Element and text position data
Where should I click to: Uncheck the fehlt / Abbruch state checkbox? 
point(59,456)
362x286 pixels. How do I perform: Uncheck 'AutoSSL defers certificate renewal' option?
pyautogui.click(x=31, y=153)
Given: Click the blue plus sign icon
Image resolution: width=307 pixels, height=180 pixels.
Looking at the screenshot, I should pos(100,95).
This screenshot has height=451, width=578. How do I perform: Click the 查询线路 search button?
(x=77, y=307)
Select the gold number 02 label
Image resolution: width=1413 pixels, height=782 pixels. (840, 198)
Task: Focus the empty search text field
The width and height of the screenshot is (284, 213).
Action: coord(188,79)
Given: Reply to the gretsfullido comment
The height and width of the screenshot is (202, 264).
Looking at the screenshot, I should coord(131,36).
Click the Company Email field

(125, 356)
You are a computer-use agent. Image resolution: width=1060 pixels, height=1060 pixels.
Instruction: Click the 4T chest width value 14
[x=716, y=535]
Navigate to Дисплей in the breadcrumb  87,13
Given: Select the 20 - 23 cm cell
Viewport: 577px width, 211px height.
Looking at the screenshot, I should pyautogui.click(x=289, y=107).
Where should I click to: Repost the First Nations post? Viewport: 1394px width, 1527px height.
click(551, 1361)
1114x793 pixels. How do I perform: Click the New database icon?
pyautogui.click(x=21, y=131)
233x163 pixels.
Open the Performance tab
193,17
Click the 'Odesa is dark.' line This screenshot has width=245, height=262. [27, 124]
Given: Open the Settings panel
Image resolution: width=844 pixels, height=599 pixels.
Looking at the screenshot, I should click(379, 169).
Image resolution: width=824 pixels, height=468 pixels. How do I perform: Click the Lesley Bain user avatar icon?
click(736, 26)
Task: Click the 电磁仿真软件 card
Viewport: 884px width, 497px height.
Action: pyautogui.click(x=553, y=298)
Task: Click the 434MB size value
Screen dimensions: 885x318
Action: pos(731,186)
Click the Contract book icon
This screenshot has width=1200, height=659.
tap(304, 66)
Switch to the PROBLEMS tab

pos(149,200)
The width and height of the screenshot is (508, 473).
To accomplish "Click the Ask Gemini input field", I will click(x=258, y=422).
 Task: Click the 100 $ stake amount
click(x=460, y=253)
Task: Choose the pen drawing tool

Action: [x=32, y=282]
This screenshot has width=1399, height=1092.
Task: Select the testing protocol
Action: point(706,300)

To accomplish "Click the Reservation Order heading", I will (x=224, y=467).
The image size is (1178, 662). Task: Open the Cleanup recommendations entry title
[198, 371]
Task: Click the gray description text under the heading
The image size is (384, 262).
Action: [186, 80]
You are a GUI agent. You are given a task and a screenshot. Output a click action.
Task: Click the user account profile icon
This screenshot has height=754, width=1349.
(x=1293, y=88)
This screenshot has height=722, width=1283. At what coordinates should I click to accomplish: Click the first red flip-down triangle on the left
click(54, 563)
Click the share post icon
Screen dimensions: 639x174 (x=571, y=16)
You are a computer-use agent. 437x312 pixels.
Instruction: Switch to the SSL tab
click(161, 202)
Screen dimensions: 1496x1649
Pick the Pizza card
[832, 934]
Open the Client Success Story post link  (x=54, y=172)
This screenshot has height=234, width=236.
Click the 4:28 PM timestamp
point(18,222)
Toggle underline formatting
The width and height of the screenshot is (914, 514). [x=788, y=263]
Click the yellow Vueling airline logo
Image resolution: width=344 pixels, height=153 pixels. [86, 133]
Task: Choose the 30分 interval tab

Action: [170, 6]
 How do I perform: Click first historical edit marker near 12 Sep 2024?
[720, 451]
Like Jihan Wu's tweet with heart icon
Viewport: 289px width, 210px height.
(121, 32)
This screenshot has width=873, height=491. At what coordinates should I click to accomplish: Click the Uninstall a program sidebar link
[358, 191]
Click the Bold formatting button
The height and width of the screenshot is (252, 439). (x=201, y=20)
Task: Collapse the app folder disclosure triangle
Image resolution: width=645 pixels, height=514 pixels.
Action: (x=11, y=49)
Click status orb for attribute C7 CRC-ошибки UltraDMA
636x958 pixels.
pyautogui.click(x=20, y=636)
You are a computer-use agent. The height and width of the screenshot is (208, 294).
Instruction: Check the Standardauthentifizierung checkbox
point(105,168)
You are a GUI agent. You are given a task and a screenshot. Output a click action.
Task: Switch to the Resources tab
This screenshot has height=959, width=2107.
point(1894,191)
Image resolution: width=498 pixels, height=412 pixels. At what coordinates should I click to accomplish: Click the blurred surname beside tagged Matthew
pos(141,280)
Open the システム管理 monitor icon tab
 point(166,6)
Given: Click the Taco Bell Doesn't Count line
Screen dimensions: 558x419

Brief:
Write out the material again from the line containing "will (x=224, y=467)." through the line containing "click(54, 563)", requests included, shifting every coordinate in the answers up by 107.

Answer to the exercise:
To accomplish "Click the Reservation Order heading", I will (x=331, y=574).
The image size is (1178, 662). Task: Open the Cleanup recommendations entry title
[305, 478]
Task: Click the gray description text under the heading
The image size is (384, 262).
Action: [293, 187]
You are a GUI agent. You are given a task and a screenshot. Output a click action.
Task: Click the user account profile icon
This screenshot has height=754, width=1349.
(x=1400, y=195)
This screenshot has height=722, width=1283. At what coordinates should I click to accomplish: Click the first red flip-down triangle on the left
click(161, 670)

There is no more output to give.